What is being asked :: All the lines below should be set down exactly, with no picture carried into the copy.

Working data section start

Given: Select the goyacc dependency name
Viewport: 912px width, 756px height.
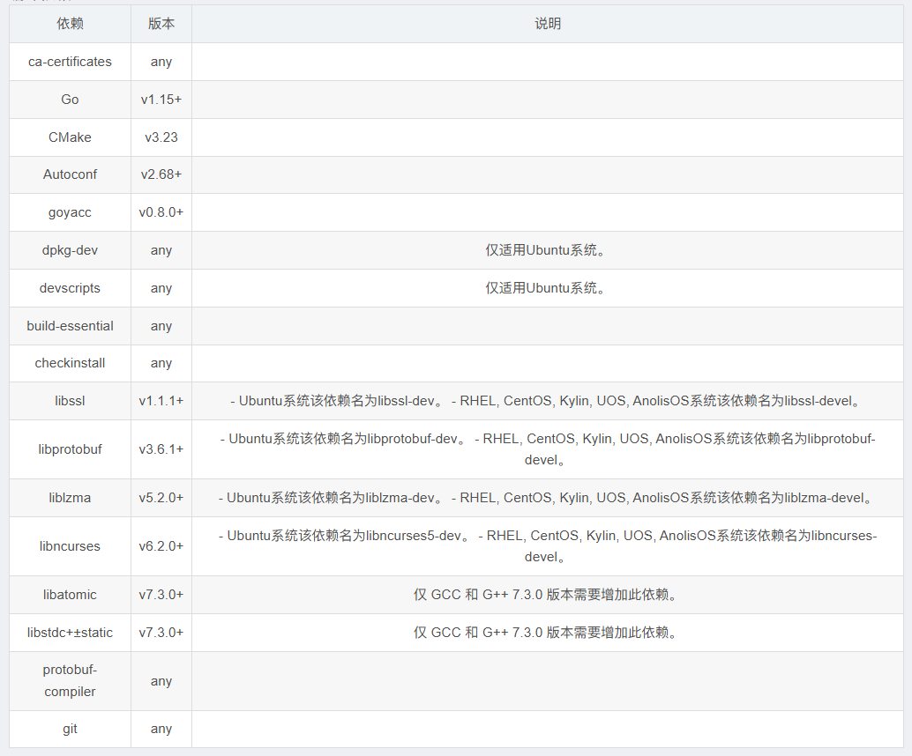Looking at the screenshot, I should click(70, 212).
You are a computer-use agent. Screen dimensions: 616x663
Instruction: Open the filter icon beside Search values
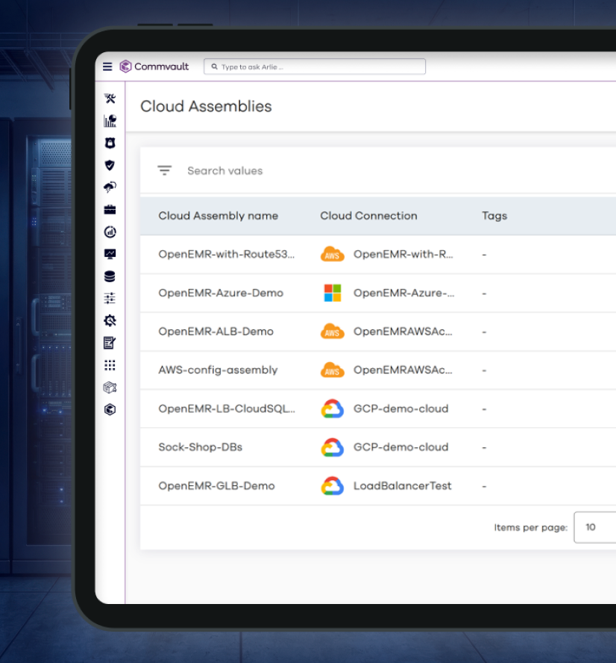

Working data section end

Completed exercise ::
Given: Select the goyacc dependency name
Viewport: 912px width, 756px height.
Looking at the screenshot, I should click(70, 212).
You are a computer-use agent. Screen dimensions: 616x663
Instruction: Open the filter icon beside Search values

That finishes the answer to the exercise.